**Source material:**
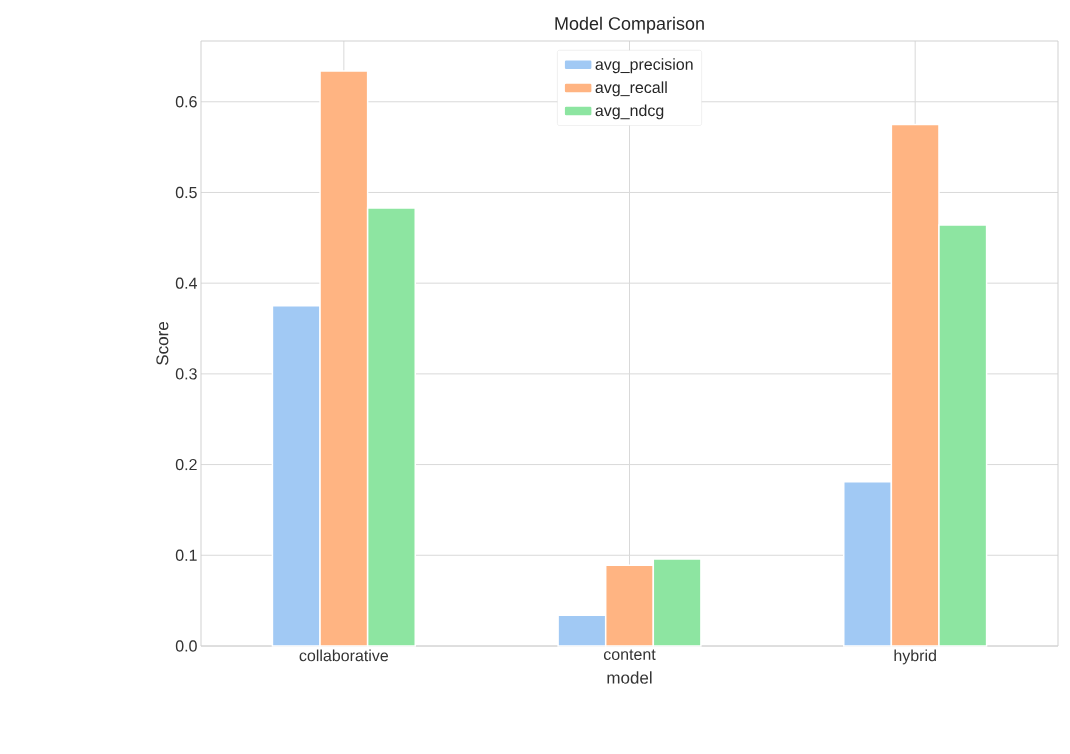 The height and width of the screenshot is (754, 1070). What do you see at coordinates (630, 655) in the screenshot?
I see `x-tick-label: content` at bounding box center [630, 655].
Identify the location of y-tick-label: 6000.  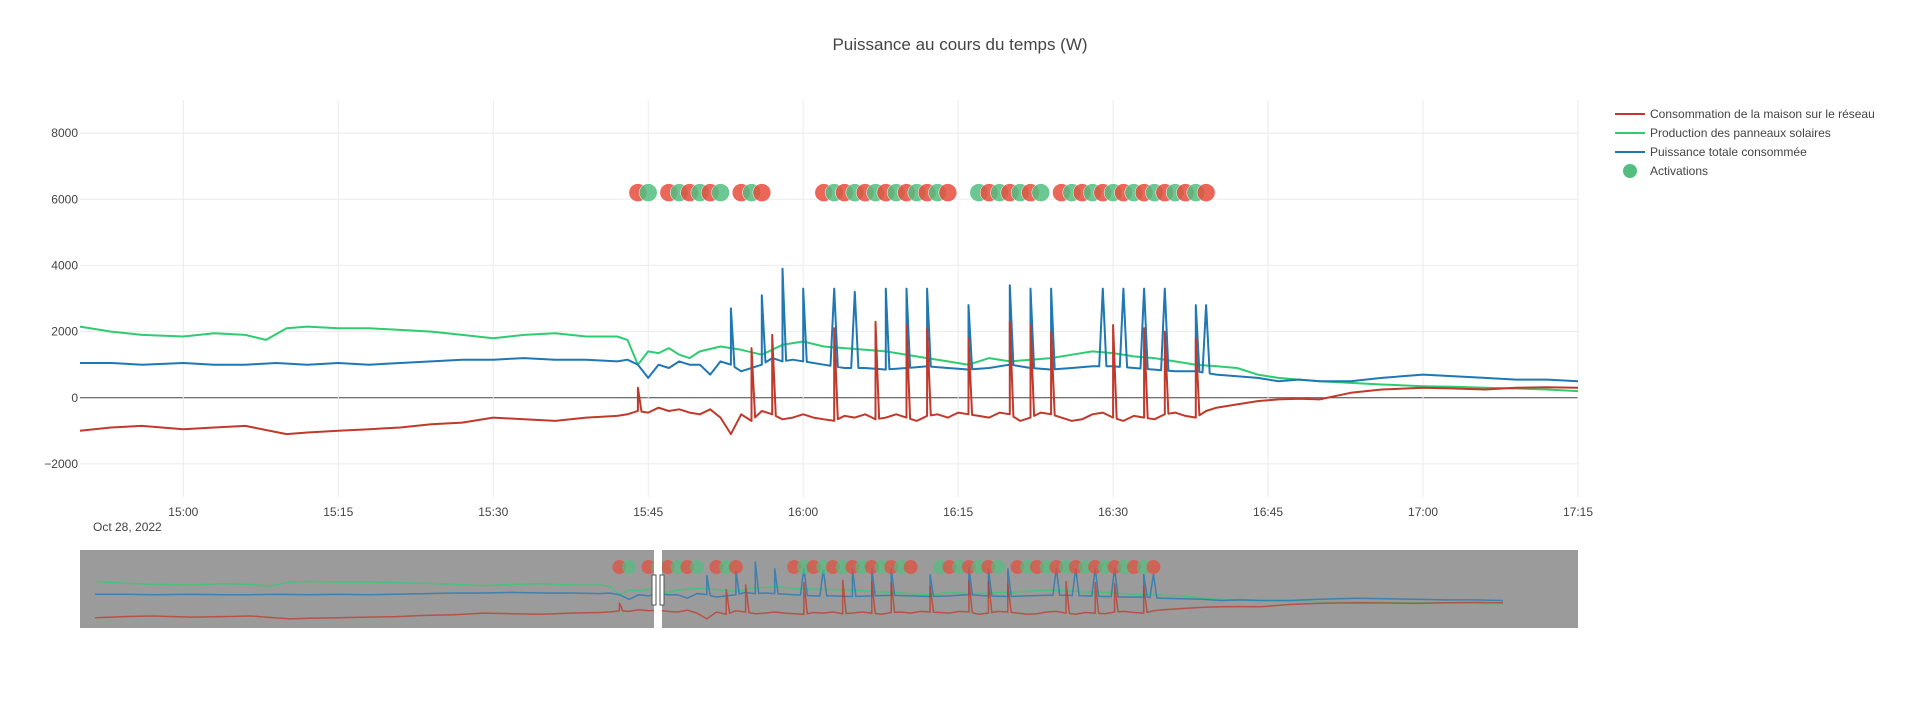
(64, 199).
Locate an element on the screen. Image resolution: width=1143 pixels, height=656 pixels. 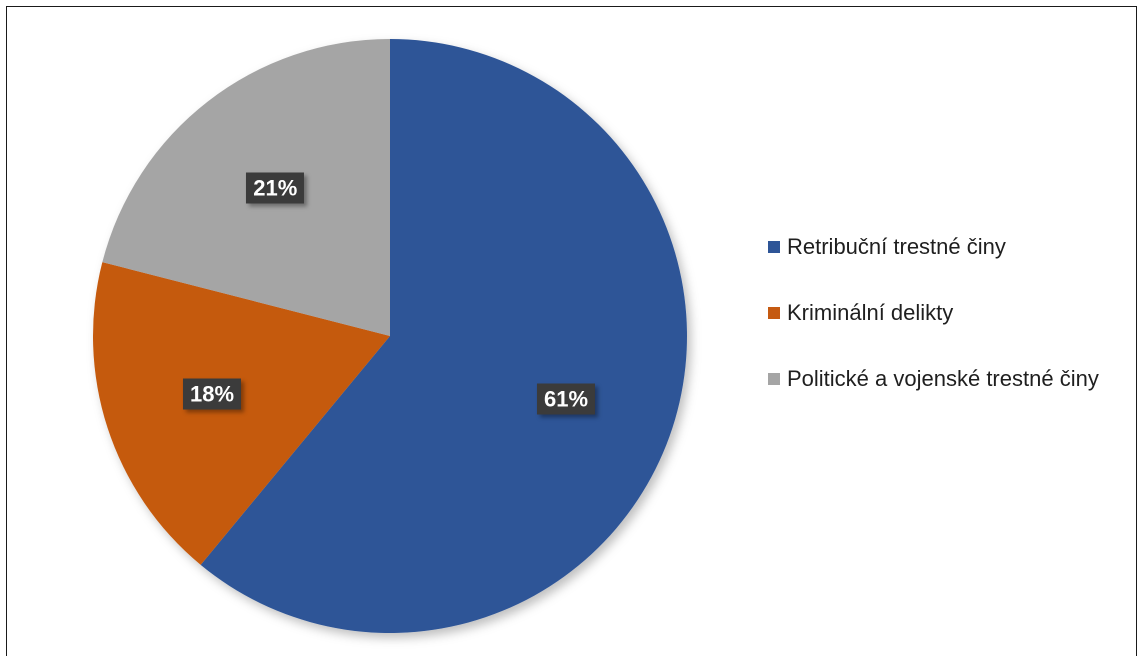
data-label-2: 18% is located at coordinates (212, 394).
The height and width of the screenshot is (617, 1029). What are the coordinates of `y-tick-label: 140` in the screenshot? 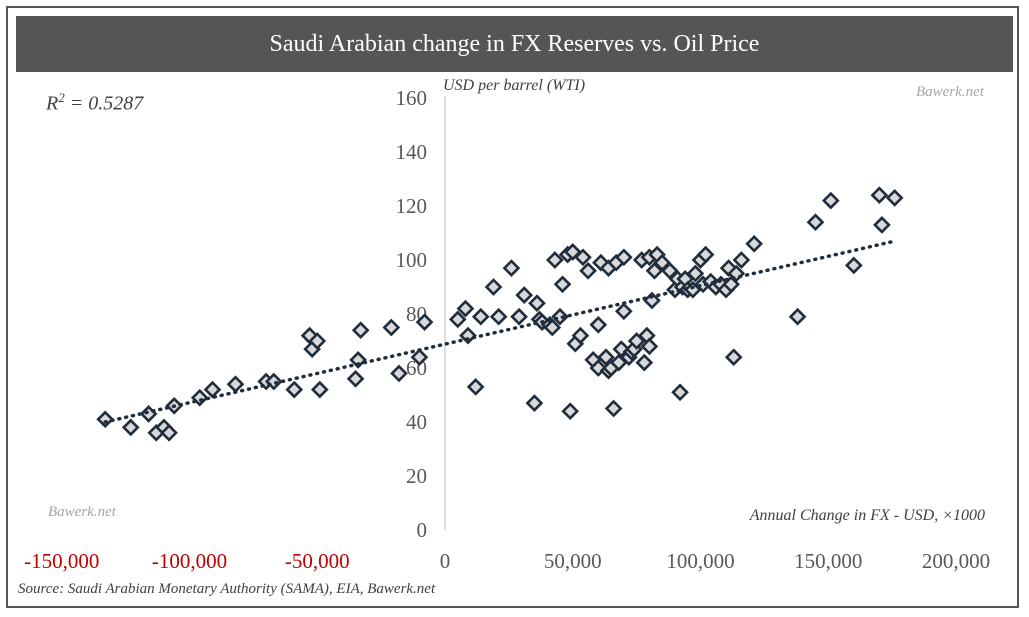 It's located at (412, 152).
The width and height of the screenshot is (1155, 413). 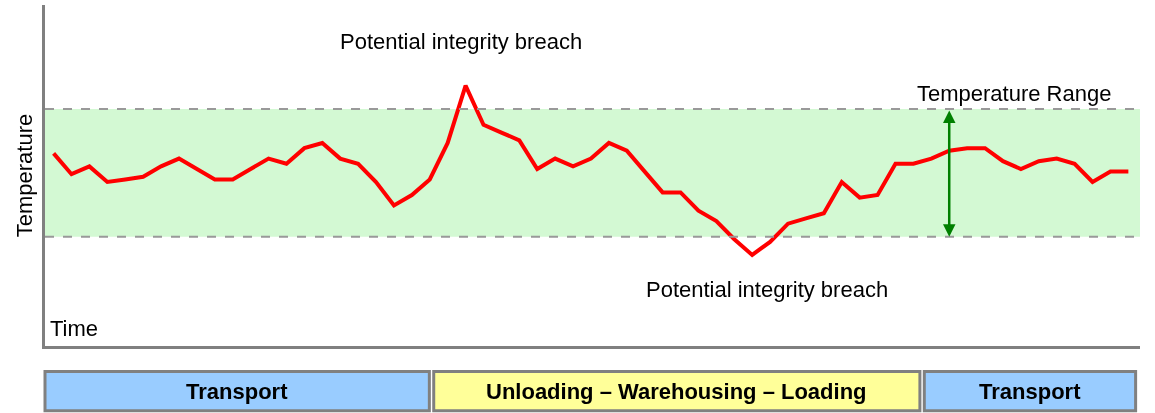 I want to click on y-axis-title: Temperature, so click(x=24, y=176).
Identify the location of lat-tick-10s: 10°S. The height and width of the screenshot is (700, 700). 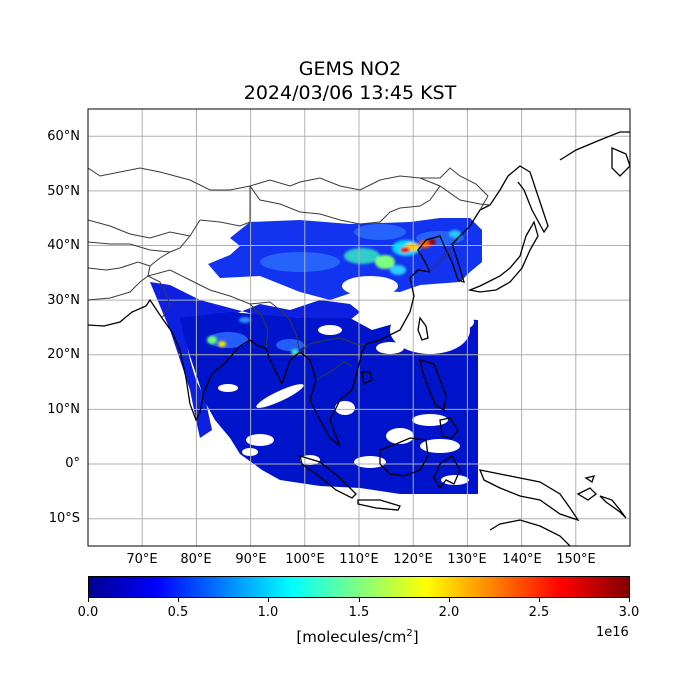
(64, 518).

**What you need to do:** Rewrite the listing from its beginning through the line containing "data-label-2: 18% is", changing "Image resolution" to "Display size" and leaving everything else unchanged. Leave the pictures out of your answer.

**Answer to the exercise:**
 The height and width of the screenshot is (754, 1070). What do you see at coordinates (630, 655) in the screenshot?
I see `x-tick-label: content` at bounding box center [630, 655].
Identify the location of y-tick-label: 6000.  
(64, 199).
Locate an element on the screen. Display size: width=1143 pixels, height=656 pixels. 
data-label-2: 18% is located at coordinates (212, 394).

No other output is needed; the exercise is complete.